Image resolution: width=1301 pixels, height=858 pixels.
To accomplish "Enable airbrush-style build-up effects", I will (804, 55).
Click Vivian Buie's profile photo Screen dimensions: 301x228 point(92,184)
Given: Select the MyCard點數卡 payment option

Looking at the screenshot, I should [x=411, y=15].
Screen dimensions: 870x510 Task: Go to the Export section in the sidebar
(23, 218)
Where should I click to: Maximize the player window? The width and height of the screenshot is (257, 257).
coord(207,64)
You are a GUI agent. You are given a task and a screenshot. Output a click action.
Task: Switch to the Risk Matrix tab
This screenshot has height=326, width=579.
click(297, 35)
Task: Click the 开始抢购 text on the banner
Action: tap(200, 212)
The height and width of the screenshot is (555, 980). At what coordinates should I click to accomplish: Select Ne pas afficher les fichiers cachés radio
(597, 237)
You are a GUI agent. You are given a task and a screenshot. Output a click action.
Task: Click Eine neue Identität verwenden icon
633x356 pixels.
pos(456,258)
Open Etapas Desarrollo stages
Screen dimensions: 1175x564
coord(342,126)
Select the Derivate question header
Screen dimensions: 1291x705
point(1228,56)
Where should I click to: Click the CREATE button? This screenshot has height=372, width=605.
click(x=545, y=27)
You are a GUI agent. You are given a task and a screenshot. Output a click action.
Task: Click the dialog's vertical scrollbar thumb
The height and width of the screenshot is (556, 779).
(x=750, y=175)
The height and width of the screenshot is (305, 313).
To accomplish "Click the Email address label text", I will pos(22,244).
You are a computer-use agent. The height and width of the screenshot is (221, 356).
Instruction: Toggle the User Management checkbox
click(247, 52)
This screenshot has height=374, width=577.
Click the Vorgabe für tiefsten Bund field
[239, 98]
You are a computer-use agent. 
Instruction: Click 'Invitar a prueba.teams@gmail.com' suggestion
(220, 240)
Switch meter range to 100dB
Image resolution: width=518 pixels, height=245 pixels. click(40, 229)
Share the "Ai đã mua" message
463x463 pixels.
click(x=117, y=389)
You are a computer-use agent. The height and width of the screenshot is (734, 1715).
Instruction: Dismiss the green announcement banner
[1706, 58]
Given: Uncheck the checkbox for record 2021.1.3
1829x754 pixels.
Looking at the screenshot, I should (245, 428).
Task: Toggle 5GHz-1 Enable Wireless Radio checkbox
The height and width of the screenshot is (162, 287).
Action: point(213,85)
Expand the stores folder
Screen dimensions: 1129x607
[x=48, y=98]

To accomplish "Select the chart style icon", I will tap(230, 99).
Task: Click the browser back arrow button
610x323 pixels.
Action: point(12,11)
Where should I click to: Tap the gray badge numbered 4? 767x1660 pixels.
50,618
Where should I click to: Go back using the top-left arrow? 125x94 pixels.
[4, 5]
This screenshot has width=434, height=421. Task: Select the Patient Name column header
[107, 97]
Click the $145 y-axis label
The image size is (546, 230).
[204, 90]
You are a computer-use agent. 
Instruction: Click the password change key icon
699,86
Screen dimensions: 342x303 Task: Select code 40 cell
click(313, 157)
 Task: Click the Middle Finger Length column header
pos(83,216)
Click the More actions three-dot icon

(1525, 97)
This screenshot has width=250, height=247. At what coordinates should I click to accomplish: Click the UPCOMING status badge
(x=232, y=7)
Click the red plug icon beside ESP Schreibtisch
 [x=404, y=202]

» About this exercise: Please repeat word for word the lines above that run from the beginning through the line containing "Click Vivian Buie's", keeping both the first and that last line.

» Written solution:
Image resolution: width=1301 pixels, height=858 pixels.
To accomplish "Enable airbrush-style build-up effects", I will (804, 55).
Click Vivian Buie's profile photo Screen dimensions: 301x228 point(92,184)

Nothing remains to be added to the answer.